*Items from a dataset*.
....

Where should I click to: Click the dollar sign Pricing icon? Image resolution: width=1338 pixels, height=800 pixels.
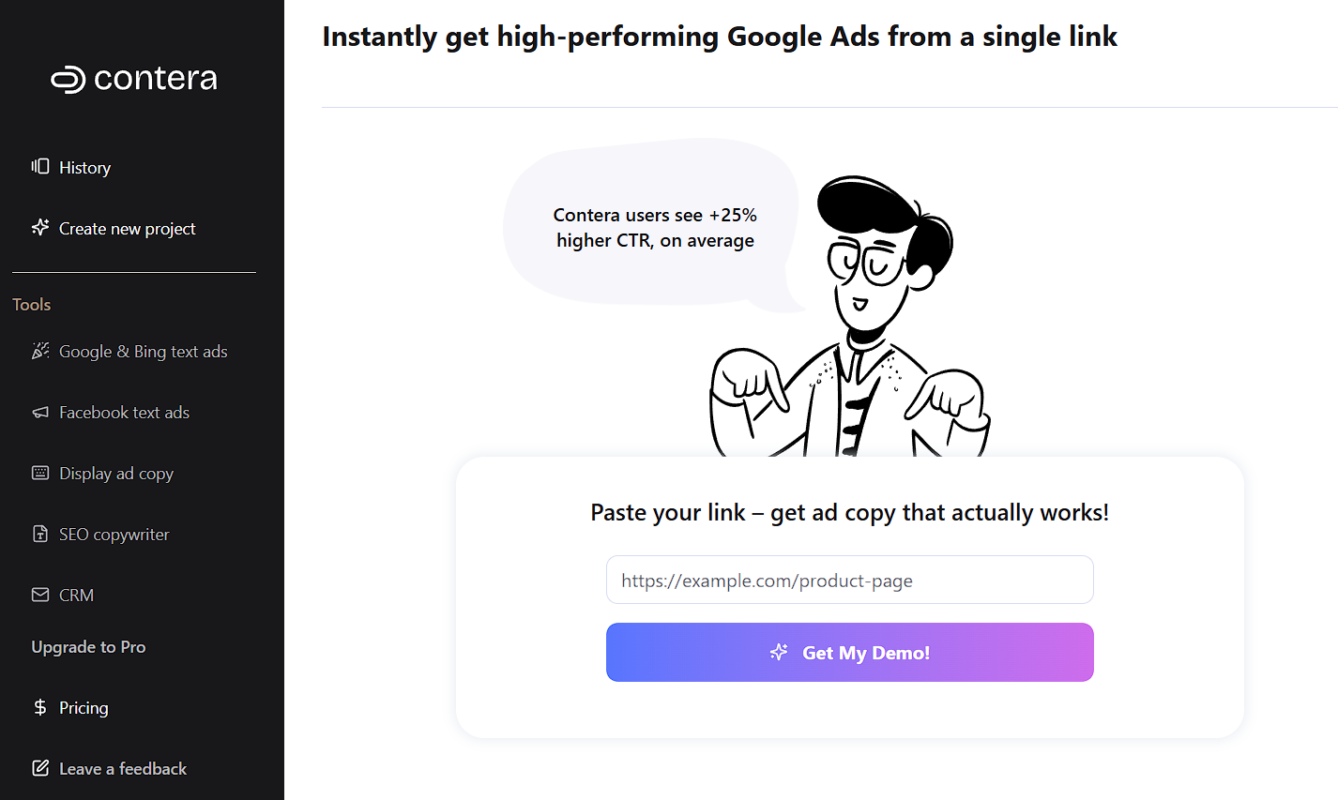click(x=40, y=708)
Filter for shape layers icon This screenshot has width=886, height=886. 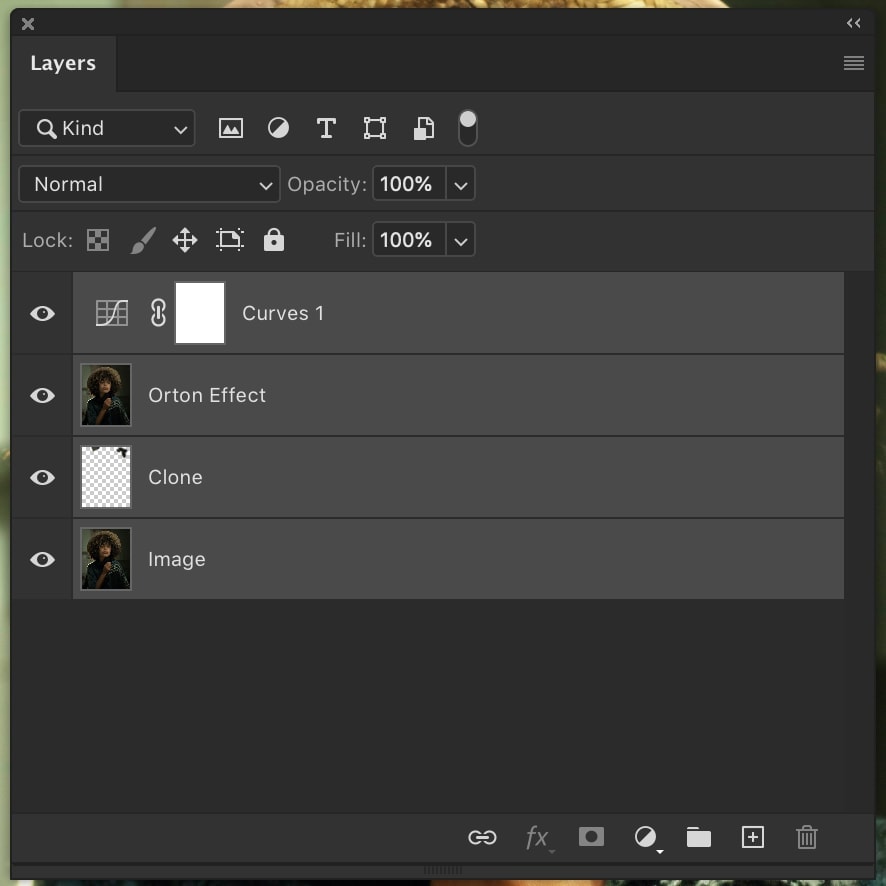pos(374,128)
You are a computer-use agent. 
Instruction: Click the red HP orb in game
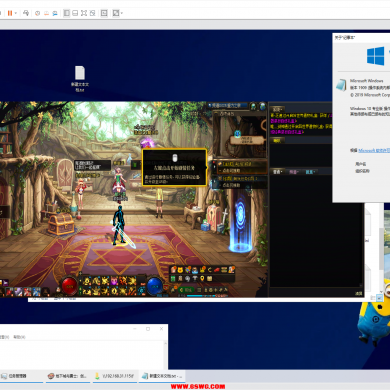point(70,286)
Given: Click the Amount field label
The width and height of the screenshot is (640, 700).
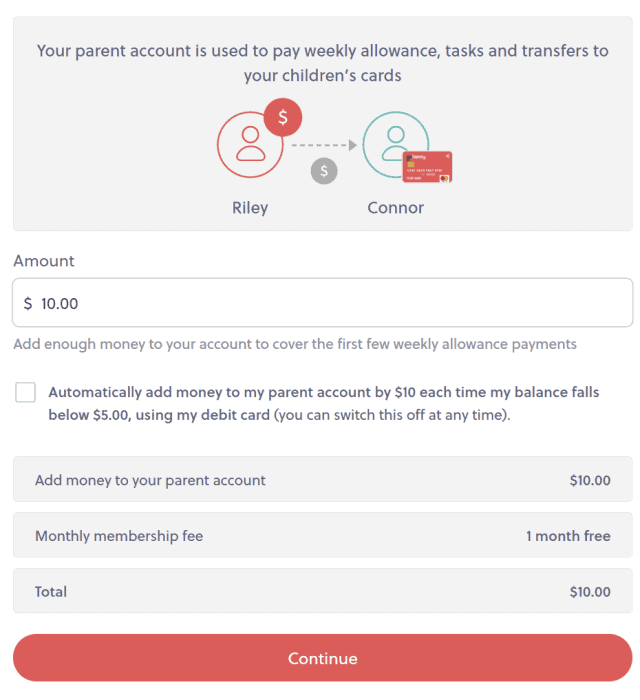Looking at the screenshot, I should coord(44,261).
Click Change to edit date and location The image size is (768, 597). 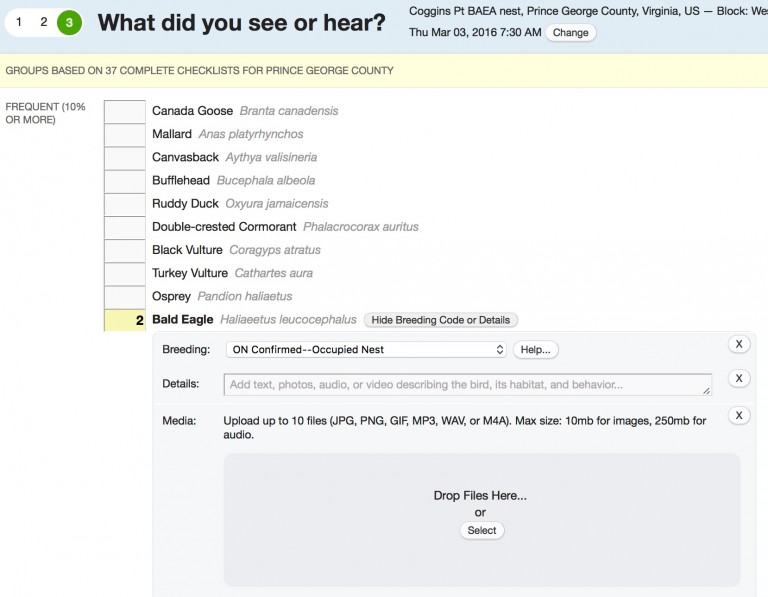click(570, 33)
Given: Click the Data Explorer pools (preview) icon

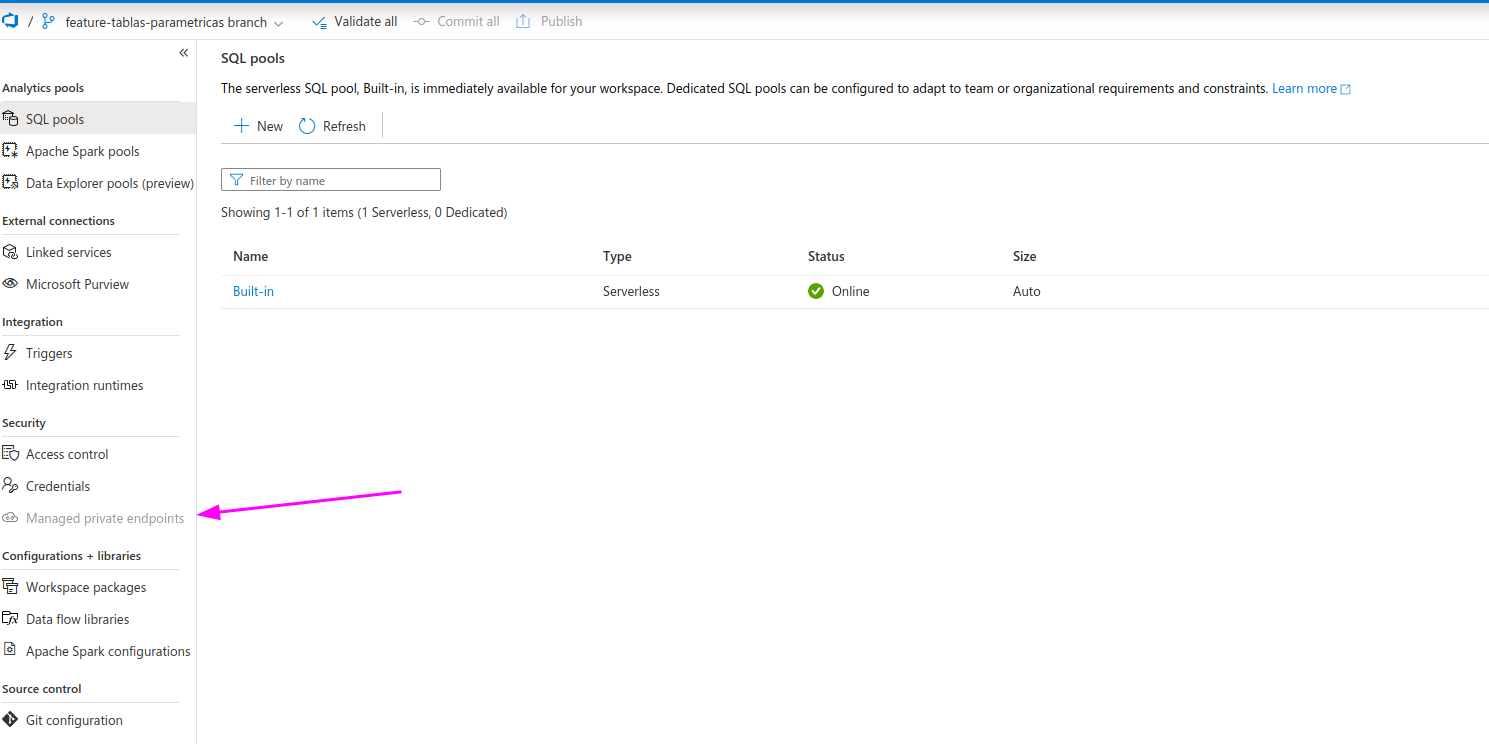Looking at the screenshot, I should click(x=10, y=183).
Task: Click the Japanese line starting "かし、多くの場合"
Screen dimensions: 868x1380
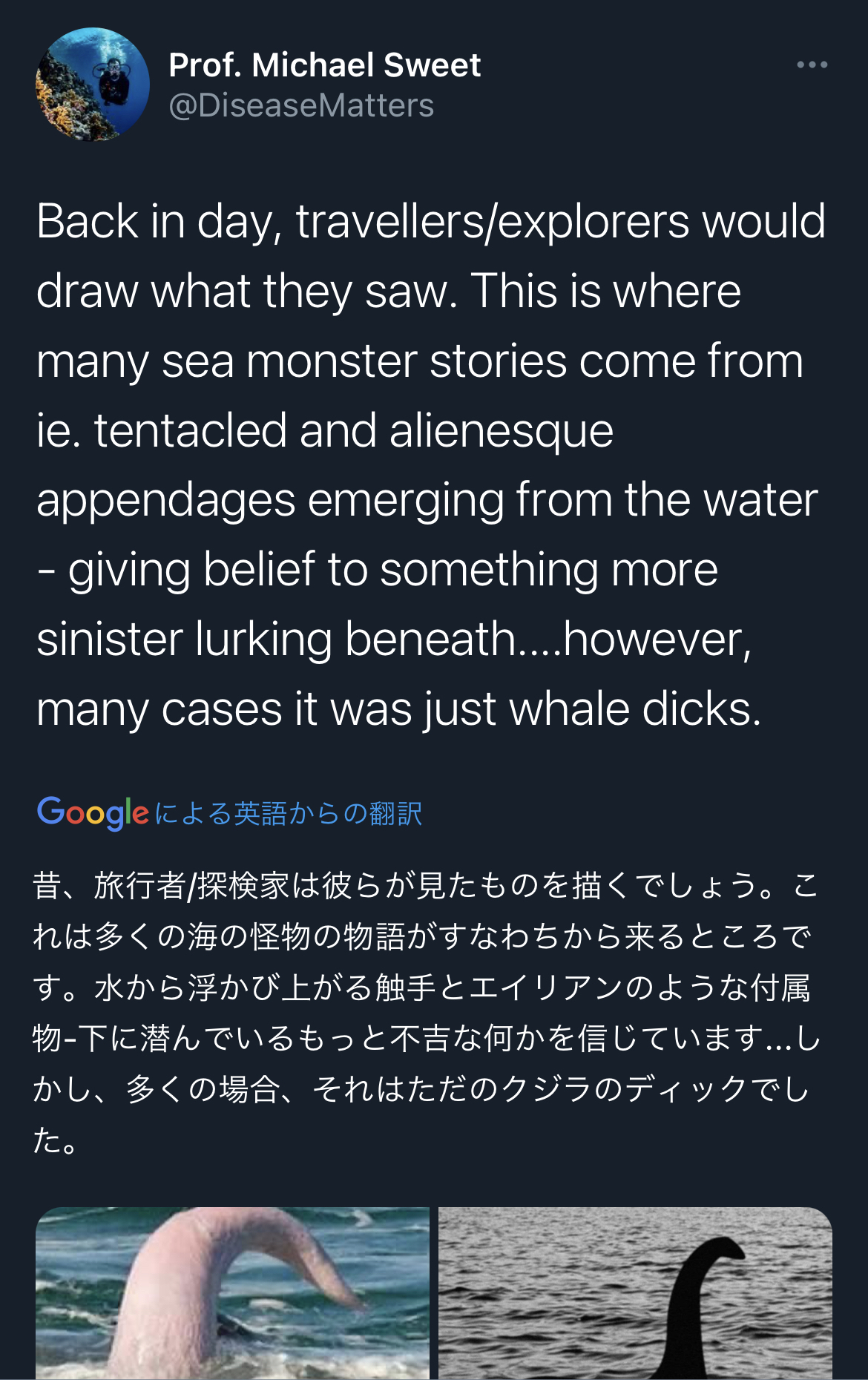Action: click(x=421, y=1089)
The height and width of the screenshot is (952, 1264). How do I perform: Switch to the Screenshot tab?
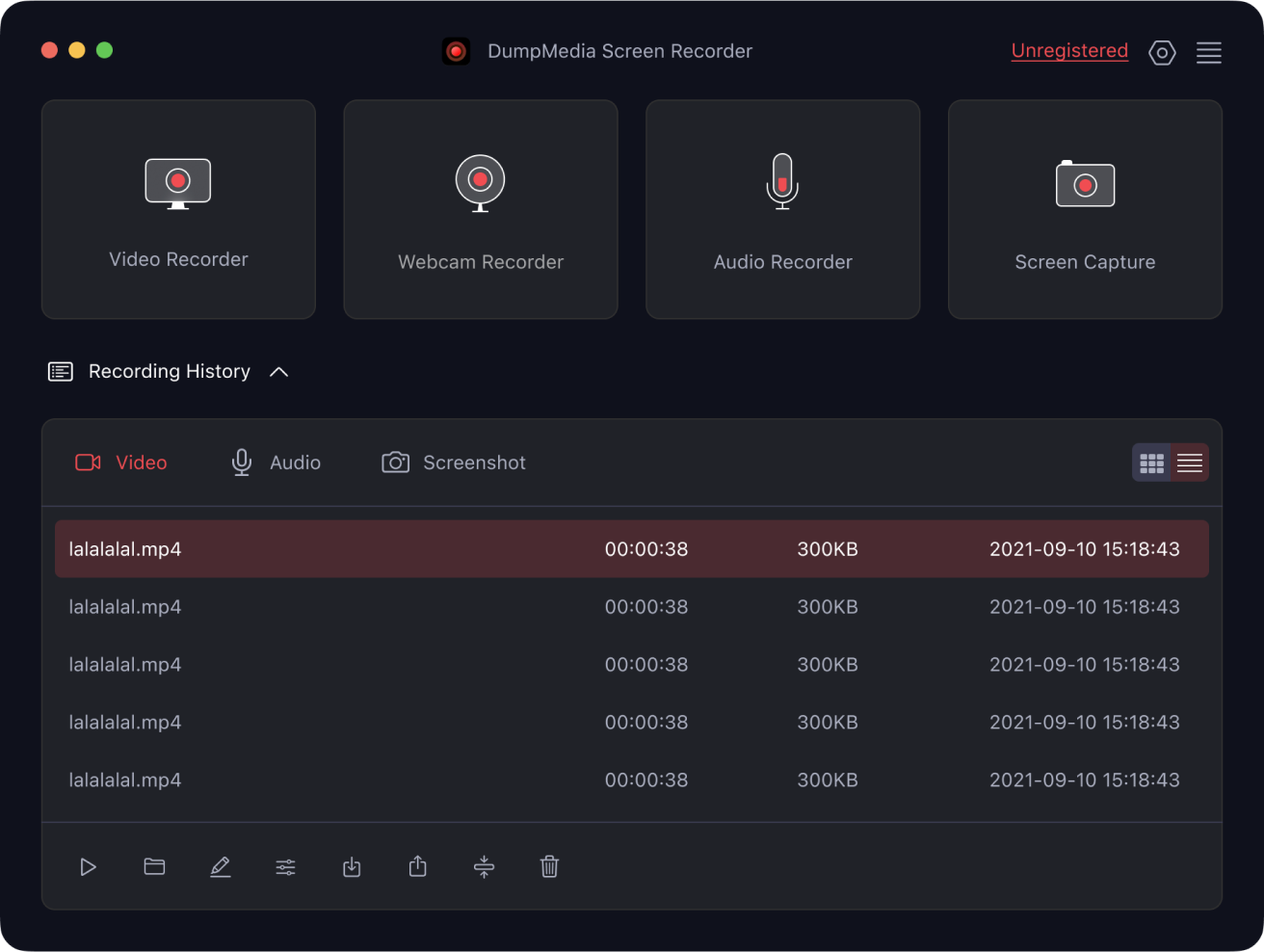454,463
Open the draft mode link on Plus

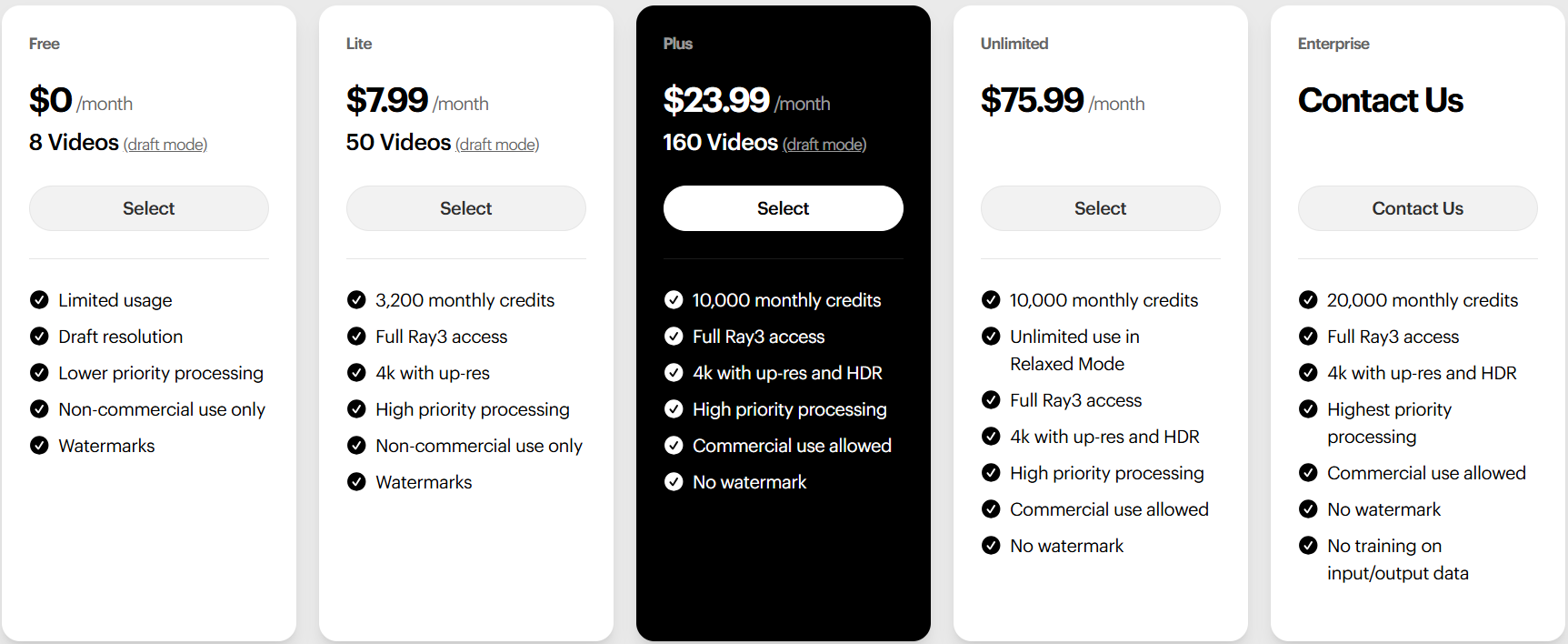824,144
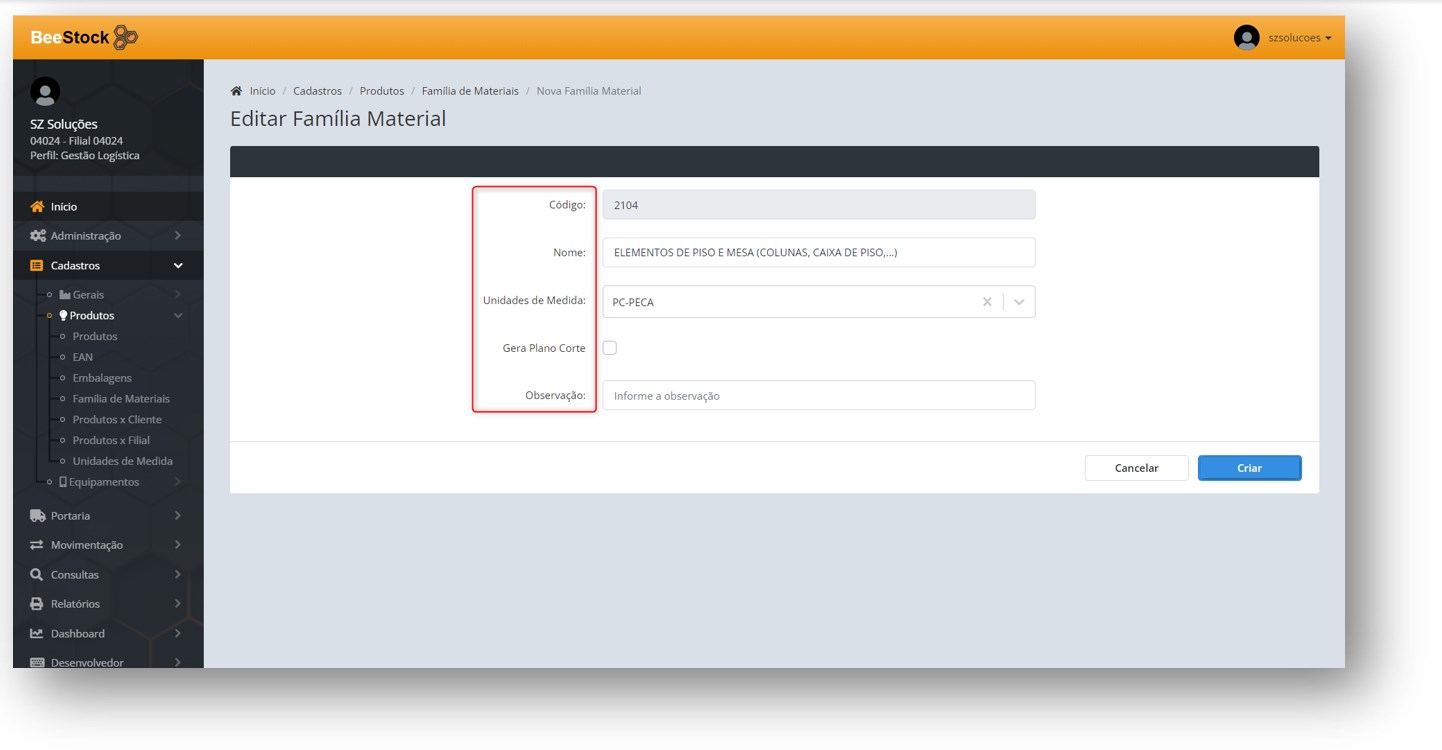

....

*Task to carry out*.
Lines from the one holding "Task: Click the" down to the last line of the entries above must be retyped exactly, inclusive of both, with no pictures and nothing else.

*Task solution*.
Task: Click the Japanese line starting "かし、多くの場合"
Screen dimensions: 868x1380
Action: click(x=421, y=1089)
The height and width of the screenshot is (952, 1264). How do I perform: Switch to the Screenshot tab?
454,463
Open the draft mode link on Plus

824,144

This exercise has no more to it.